Jane menyerahkan dokumen di atas meja Nakula. Bukannya menyambut dengan baik, Nakula justru menatap ke arah wajah Jane.

"Maaf Pak. Apa ada yang bisa saya bantu lagi?" tanya Jane yang tidak nyaman dengan tatapan Nakula.

"Kalau sedang berdua panggil nama saja Jane," sahut Nakula akhirnya.

Jane tersenyum tipis. Seperti senyum yang dipaksakan.

"Maaf Pak, demi profesionalitas, saya menolak berlaku demikian. Kecuali kita beruntung di luar jam kantor. Mungkin hal itu akan saya gunakan."

Mendengar jawaban cerdas Jane, seketika Nakula tersenyum. Dia menatap iris mata itu lekat. Begitu dalam seperti menyimpan perasaan.

"Kalau begitu di mana kau tinggal?" tanya Nakula.

"Hah?" Jane tentu saja terkejut mendengar hal ini. "Kenapa menanyakan alamat rumah saya?" ujarnya lagi.

"Ya kata kau kita akan bertemu di luar jam kantor. Yang artinya malam hari kan? Malam-malam gadis dilarang keluyuran sering-sering. Jadi bertemu yang baik tentu di rumah si perempuan itu sendiri."

Jane langsung mendengkus sebal. Bisa-bisanya si mantan ini gencar sekali modus terhadapnya.

"Astaga Pak. Yang benar saja. Maksud saya jika tidak sengaja bertemu. Seperti di kafe atau restoran. Bukan malah justru disengaja bertandang ke rumah. Itu namanya bertamu," ungkap Jane sebal.

Nakula tentu saja tertawa mendengar hal tersebut. Dia tidak habis pikir akan jawaban dari Jane yang lagi-lagi berani terhadapnya.

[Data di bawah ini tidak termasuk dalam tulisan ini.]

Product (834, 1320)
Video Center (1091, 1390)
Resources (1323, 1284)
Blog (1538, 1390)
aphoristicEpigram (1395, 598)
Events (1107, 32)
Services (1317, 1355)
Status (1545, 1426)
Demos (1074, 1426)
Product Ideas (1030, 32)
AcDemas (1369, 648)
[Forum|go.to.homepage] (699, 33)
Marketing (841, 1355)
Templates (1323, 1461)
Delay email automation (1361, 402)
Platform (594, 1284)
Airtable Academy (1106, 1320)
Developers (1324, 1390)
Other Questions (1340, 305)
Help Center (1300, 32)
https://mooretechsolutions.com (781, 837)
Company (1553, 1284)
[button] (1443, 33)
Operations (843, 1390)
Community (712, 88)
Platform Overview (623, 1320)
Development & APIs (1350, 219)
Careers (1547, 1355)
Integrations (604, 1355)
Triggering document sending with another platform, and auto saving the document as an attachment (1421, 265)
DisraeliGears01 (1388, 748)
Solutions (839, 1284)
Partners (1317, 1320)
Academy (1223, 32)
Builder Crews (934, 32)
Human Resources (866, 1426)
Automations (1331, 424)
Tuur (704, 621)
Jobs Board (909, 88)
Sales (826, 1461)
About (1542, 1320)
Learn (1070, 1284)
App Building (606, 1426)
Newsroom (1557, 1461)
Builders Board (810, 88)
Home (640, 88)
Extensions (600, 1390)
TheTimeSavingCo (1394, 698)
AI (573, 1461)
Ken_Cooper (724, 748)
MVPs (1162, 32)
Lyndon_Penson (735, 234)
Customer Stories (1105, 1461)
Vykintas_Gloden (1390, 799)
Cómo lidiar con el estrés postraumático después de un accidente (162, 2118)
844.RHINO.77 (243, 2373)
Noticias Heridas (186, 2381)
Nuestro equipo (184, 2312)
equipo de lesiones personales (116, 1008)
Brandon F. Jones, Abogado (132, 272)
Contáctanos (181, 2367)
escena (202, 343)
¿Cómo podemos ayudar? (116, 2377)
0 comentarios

"Kalau begitu nanti malam dinner sama aku ya. Di restoran seafood langganan kita. Mau kan?"

Jane melongo di tempat. Ini dia datang ke sini mau menyerahkan laporan keuangan atau mau diajak kencan.

"Maaf ya Pak. Saya sudah ada janji nanti malam."

"Batalkan saja."

"Ya tidak bisa begitu dong."

"Kenapa tidak bisa. Sini nomor kau, biar aku catat nomorku. Kau bisa hubungi aku jika sudah membatalkan janji."

Jane mendesah pelan. Ini mantan begitu banyak sekali akalnya.